# Decoys,traps and pillboxes



## Mikeymutt (Mar 8, 2015)

here are just a few bits i have seen around norfolk.aselection of decoy bunkers and tank traps and pillboxes..

First up is the "K"decoy site at fulmodeston.the site was a false airfield to lure the Luftwaffe away from the local airfield.the site would have dummy planes on them and old veichles.at night lights would be lit to represent runway lights..so effective were these decoy sites that several friendly planes tried to land on them
















This pillbox at west raynham is a rare variant.and only two exist.set away from the airfield.its of a barrel design with a curved blast wall on the outside which is the entrance.




A couple of standard pillboxes on the suffolk/norfolk border.
















This a starfish decoy bunker..similar to the airfield decoy sites these represented the major cities and towns in the uk..lights were used to represent railways streets etc.so when everything was in blackout these would be lit up.a fight through the brambles to get in here.

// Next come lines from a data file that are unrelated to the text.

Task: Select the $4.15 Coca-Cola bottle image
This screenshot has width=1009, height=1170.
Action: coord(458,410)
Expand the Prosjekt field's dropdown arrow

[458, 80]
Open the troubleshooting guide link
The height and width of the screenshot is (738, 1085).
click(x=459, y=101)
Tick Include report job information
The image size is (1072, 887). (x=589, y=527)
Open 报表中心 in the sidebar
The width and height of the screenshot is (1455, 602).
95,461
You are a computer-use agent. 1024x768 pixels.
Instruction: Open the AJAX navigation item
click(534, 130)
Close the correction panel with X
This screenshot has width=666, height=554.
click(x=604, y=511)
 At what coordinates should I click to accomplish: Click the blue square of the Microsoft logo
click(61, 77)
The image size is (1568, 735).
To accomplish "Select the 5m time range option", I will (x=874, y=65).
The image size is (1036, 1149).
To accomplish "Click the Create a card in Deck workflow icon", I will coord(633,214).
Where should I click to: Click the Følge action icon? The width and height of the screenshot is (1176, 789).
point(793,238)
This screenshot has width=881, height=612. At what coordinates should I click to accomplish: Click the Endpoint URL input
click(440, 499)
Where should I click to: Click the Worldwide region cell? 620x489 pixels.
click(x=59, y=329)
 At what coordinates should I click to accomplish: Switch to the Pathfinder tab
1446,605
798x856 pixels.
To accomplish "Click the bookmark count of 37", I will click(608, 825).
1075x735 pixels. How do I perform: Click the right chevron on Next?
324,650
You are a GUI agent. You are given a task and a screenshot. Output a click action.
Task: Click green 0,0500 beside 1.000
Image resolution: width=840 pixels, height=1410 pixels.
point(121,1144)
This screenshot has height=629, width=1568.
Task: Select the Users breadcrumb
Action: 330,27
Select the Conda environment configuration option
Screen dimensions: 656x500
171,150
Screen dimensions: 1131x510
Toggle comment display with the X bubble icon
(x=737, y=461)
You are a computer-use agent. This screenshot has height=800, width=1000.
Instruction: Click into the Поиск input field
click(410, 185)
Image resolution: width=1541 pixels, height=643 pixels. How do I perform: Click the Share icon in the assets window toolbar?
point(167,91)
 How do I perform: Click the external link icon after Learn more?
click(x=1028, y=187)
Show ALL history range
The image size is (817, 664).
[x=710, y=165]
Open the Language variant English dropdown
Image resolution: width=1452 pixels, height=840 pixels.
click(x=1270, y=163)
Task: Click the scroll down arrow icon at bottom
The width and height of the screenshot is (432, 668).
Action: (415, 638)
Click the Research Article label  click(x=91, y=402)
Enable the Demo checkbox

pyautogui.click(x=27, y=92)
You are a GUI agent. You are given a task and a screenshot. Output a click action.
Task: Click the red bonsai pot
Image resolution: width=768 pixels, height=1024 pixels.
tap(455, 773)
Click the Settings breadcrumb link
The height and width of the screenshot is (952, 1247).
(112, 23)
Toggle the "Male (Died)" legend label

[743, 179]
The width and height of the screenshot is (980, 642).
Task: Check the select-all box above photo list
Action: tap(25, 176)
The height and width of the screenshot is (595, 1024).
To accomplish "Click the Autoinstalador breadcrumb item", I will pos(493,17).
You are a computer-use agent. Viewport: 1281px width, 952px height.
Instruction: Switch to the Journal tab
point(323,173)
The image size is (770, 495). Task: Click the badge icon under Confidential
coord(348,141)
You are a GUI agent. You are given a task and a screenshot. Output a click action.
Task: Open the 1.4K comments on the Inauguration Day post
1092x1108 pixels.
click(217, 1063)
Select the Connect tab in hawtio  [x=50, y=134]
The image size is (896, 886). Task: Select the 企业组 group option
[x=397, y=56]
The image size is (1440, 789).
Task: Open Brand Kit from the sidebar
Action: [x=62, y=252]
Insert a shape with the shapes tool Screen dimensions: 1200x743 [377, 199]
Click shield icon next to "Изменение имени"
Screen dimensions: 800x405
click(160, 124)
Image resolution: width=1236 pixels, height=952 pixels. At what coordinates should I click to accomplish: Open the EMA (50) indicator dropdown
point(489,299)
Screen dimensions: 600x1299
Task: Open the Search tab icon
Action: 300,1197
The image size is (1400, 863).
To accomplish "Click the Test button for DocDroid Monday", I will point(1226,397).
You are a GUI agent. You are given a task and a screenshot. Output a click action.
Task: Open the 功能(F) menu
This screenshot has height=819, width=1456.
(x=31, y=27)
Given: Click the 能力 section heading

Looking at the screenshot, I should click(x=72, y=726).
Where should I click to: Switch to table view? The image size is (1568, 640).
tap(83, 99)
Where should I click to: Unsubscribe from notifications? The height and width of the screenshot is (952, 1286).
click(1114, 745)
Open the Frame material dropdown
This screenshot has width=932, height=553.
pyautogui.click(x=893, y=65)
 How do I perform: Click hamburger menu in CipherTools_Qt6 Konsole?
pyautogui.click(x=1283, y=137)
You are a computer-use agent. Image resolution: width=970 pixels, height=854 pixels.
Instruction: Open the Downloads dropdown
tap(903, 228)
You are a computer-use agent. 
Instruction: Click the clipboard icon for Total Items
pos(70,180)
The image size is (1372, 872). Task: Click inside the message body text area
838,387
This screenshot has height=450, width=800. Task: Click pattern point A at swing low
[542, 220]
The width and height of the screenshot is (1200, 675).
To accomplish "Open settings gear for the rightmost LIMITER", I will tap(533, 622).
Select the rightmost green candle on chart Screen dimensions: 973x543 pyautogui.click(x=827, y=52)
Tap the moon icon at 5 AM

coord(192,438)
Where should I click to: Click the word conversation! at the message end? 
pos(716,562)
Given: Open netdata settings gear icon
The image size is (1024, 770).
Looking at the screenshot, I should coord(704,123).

This is a pair of firing walls and and the ammo shelters.in woodland in the middle of norwich.this all belonged to the old cavalry barracks.which is now norwich prison.













Some anti tank blocks placed on the river.to slow the advance of German tanks







Wormegay decoy bunker..this was the decoy site for raf marham,bit more exposed than the fulmodeston one.still retaining the generator plinths within.
















Last up is a great little find.a set of hairpin tank traps.thirty six of them in total.very rare to find so many intact ones in one place.used again to prevent the German tanks in an invasion.


----------



## oldscrote (Mar 8, 2015)

That's some impressive iron work at the end and I hope you are feeling chuffed with that second photo of the sunset it's a belter.


----------



## Mikeymutt (Mar 8, 2015)

That iron was superb.yes I liked the sunset one thank you.


----------



## BikinGlynn (Mar 8, 2015)

Lovely pics there, thanks for sharing!


----------



## night crawler (Mar 9, 2015)

Oh Wow you have given us a rare treat there with all that concrtete and the tank traps. Wonderfull


----------



## DirtyJigsaw (Mar 9, 2015)

Very very nice. Great photos as always, and nice to see something abit different


----------



## reelman (Mar 9, 2015)

Great photos, amazing to see such good condition tank traps. Must be as rare as Dragons' teeth.
reelman


----------



## roomthreeonefive (Mar 9, 2015)

nice pics of a great variety of locations


----------



## flyboys90 (Mar 9, 2015)

Great collection,Thanks for sharing.


----------



## HughieD (Mar 9, 2015)

Stunning pix of stuff I like = winner for me!


----------



## jayb3e (Mar 16, 2015)

Seen plenty of tank traps but none like those..interesting pics


----------



## Greenbear (Mar 19, 2015)

Love the rank traps - good photos


----------